You should consider these ratings and reviews because they can often alert you to potential bugs or issues. Free themes aren’t always what they seem, so seek out the wisdom of the crowd.
5. Many Ratings
You’re certainly welcome to download any free theme you’d like, so long as you ensure that it’s safe. But if you want to save time and rely at least in part on ratings and reviews, another aspect to consider is how many people have reviewed a theme.
This means considering raw number of evaluations in addition to the content of those evaluations.
If a theme has five stars, you might think that it will be fantastic, and it easily could be. But if those five stars come not from an average of dozens of reviewers, but from a mere one or two raters, then you should put less stock in the rating.
6. Frequent Updates
Good WordPress themes are updated frequently to change with the times. There are two main reasons why you should look for such a theme:
- Compatibility: Frequently updated themes maintain compatibility with WordPress core.

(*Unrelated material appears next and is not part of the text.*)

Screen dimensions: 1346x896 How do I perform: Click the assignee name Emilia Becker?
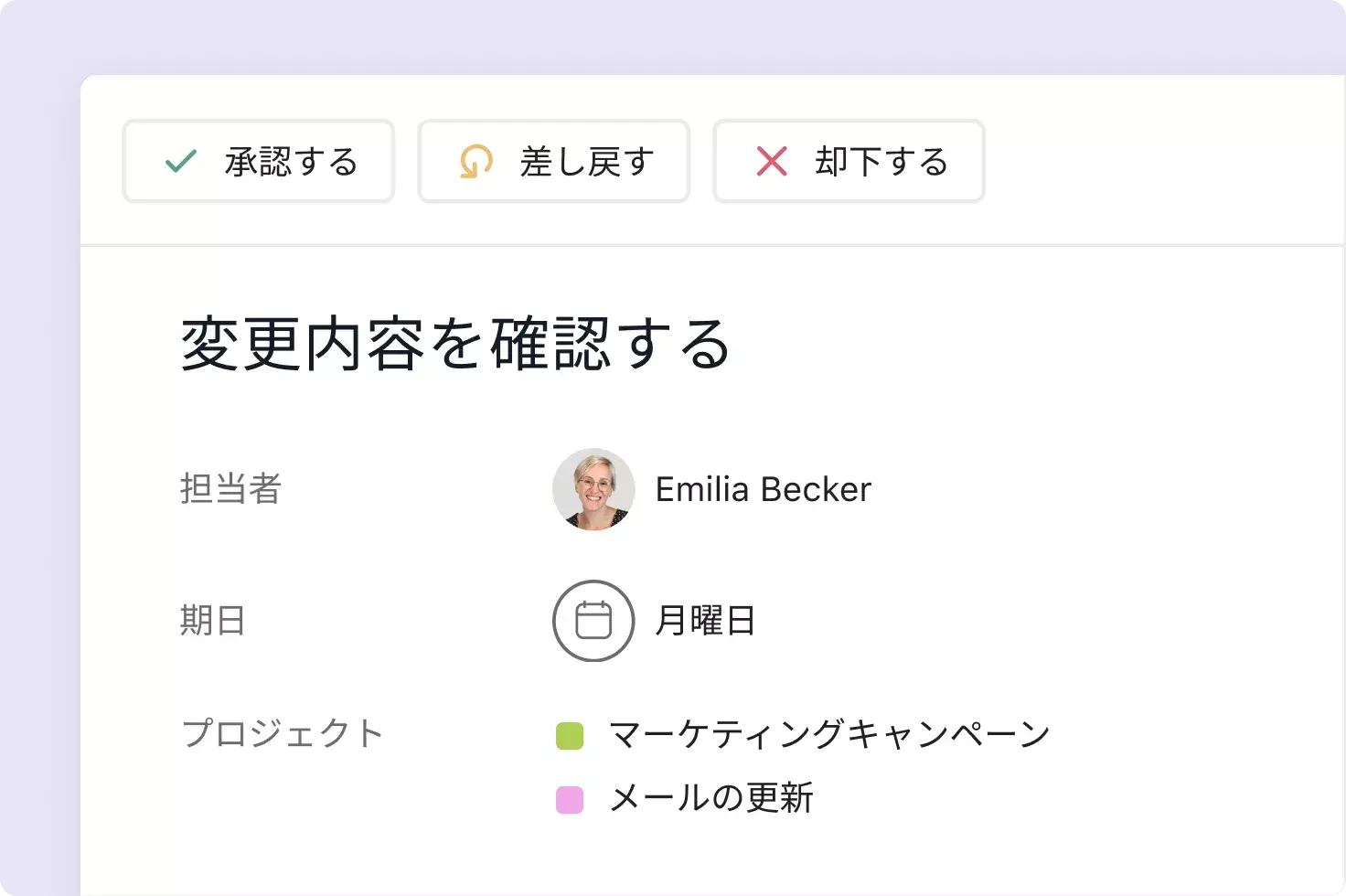pyautogui.click(x=762, y=489)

- Security: Frequently updated themes patch security issues and stay one step ahead of hackers.
A theme is an investment in your brand. While changing your theme can work well, it isn’t to be done lightly. That’s why you don’t want to be forced to alter your site’s design simply because a developer stopped updating a theme.
But that’s a danger with free themes. Since the developer isn’t being paid to continue work and support on the theme, they have less incentive to update it. This isn’t universally true, of course, but it is something thing to consider.

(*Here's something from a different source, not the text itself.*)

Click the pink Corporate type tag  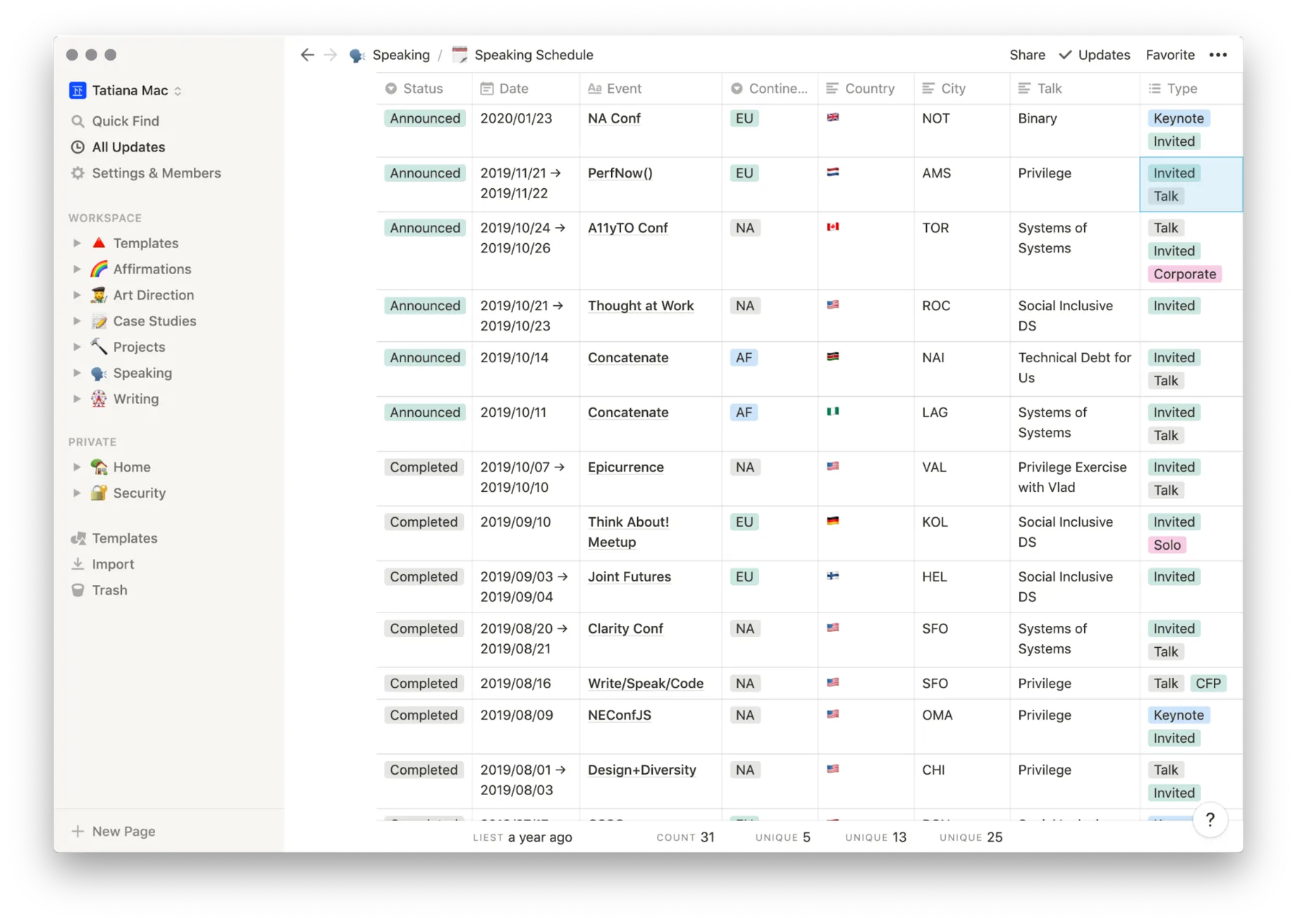click(x=1184, y=274)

There’s nothing you can do to completely forestall the possibility that the theme developer will disappear, but the best insurance policy is to only download themes that have been updated recently – that’s a sign that the theme likely receives frequent updates, showing that the developer is engaged.
Responsive design is important. You need a theme that will resize and shift shape to fit any screen size, from huge desktop monitors to small smartphone screens.
Why? There are a number of reasons. Here are just a few:
- 67% of customers say they’re more likely to buy from a mobile-friendly website.
- Google recommends it as a best practice.
- It can reduce site bounce rate.
This is a crucial consideration because you might be tempted to gloss over when looking for a free theme. After all, you’re not paying any money, so can you really ask for responsiveness?
Yes – and you should. Responsive design is no longer out of the reach of free WordPress themes. Just check out this list of 30 responsive and free themes – and that’s from a year ago. Responsive design has only become more important since then.
Not all free themes are fantastic, but if you do some digging, you can find some gold. Even better, check out a premium theme developer like Graph Paper Press that offers free options.
When searching for the perfect no-cost theme, keep this checklist in line. It will make your life a lot easier down the road.